Demonstrating how a user-defined Legate Python task writes into a cupynumeric output array via a manual launch.

Examples

Paths below are written relative to this skill's directory (the script ships at

assets/examples/parallel_npy_load.py

). Adjust the prefix to match wherever your skill is installed (e.g.

skills/cupynumeric-parallel-data-load/assets/...

if the skill lives under a top-level

skills/

directory).

bash

# Single-node, 4 GPUs.
legate --gpus 4 --fbmem 4000 --min-gpu-chunk 1 \
    assets/examples/parallel_npy_load.py \
    read --shard-dir /shared/scratch/demo

bash

# Multi-node, 2 nodes x 4 GPUs (slurm), shared filesystem at --shard-dir.
# Generate the shards once on rank 0, then re-run `read` at any scale.
legate --launcher srun --nodes 2 --cpus 1 \
    assets/examples/parallel_npy_load.py \
    write --shard-dir /shared/scratch/demo

legate --launcher srun --nodes 2 --ranks-per-node 4 \
    --gpus 4 --fbmem 4000 --min-gpu-chunk 1 \
    assets/examples/parallel_npy_load.py \
    read --shard-dir /shared/scratch/demo

No layout flags — the read driver walks every

.npy

header to recover per-file row counts, the trailing shape, and the dtype, then derives

tile_rows

from the available processor count.

--min-gpu-chunk 1

is only needed when the per-tile element count is below Legate's default minimum chunk size for GPU launches (e.g. the worked example's defaults — total rows split across 4 GPUs at

~1M

per tile — fall below the threshold and would otherwise be folded onto a single GPU). For production-sized datasets (tens of millions of elements per tile or larger) you can drop the flag and let Legate use its default. Bumping it to a moderate value (e.g.

--min-gpu-chunk 1024

) is fine when each tile is large enough that per-task overhead matters more than getting every GPU a tile.

Instructions

Five steps from a

.npy

worked example; only step 1 (parsing the format header) and step 4 (the per-file reader inside the task body) are format-specific. The other three (allocate destination, partition, fence) are reused unchanged across formats — see "Other formats" below for the swap-points.

1. Read the metadata from every shard

Scan the directory and peek at every

.npy

header (

mmap_mode="r"

reads only the header).
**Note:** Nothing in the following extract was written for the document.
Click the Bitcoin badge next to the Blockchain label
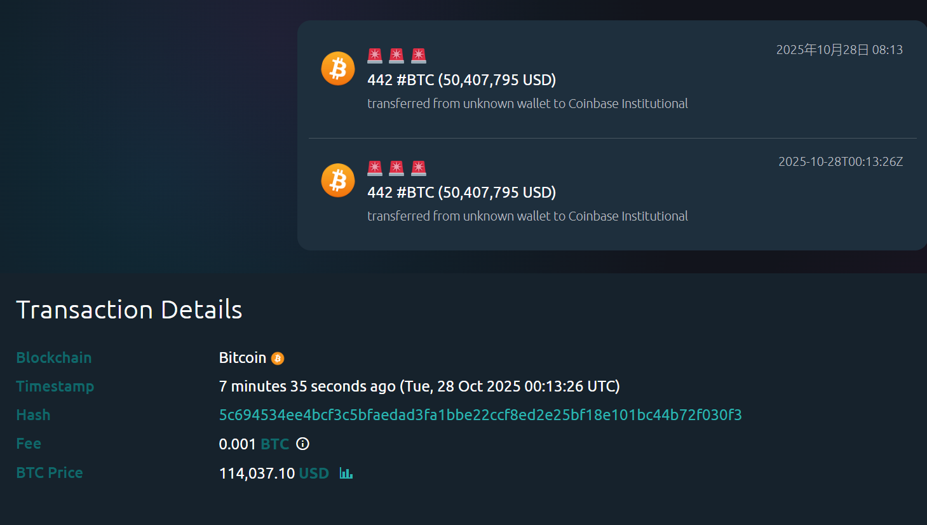 point(278,358)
The header carries the per-shard shape and dtype, so the driver can recover total rows, trailing shape, and a cumulative row-offset table without ever loading the data:

python

paths = sorted(SHARD_DIR.glob("shard_*.npy"))
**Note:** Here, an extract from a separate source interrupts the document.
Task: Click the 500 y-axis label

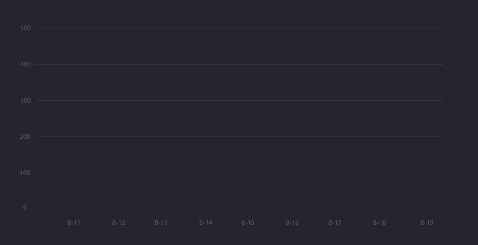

per_file_rows = []                       # rows along axis 0 per file
trailing_shape = None                    # shape[1:], must match across files
dtype = None
for p in paths:
    hdr = np.load(p, mmap_mode="r")
    if trailing_shape is None:
        trailing_shape = tuple(hdr.shape[1:])
        dtype = hdr.dtype
    elif tuple(hdr.shape[1:]) != trailing_shape or hdr.dtype != dtype:
        raise RuntimeError(
            f"{p.name}: trailing shape / dtype mismatch "
            f"({hdr.shape[1:]}/{hdr.dtype} vs {trailing_shape}/{dtype})"
        )
    per_file_rows.append(int(hdr.shape[0]))

cum_rows = np.cumsum([0] + per_file_rows, dtype=np.int64)  # length N+1
total_rows = int(cum_rows[-1])

The snippet above enforces matching

dtype

and

trailing_shape

(i.e.

shape[1:]

) across files. Per-shard row counts may differ — the cum-rows table handles that. Production code should also verify that names form a contiguous

shard_0000.npy ... shard_NNNN.npy

sequence (omitted from the snippet for brevity; see

discover_layout()

in the worked example). Discovery relies only on what the on-disk format itself exposes (the

.npy

header here,

.shape

.dtype

for HDF5, etc.); any sidecar (manifest, content hashes) is a separate verification step on top.

2. Create the cupynumeric output store from the metadata

The total array spans

total_rows

along axis 0; trailing axes come from

trailing_shape

unchanged. Use

cn.empty

— the task overwrites every cell, zero-init would be wasted.

python

import cupynumeric as cn

total_shape = (total_rows,) + trailing_shape
out = cn.empty(total_shape, dtype=dtype)

3. Tile the store by processor count

The launch shape is sized to the available processors, not to the file count. Pick

tile_rows = ceil(total_rows / num_processors)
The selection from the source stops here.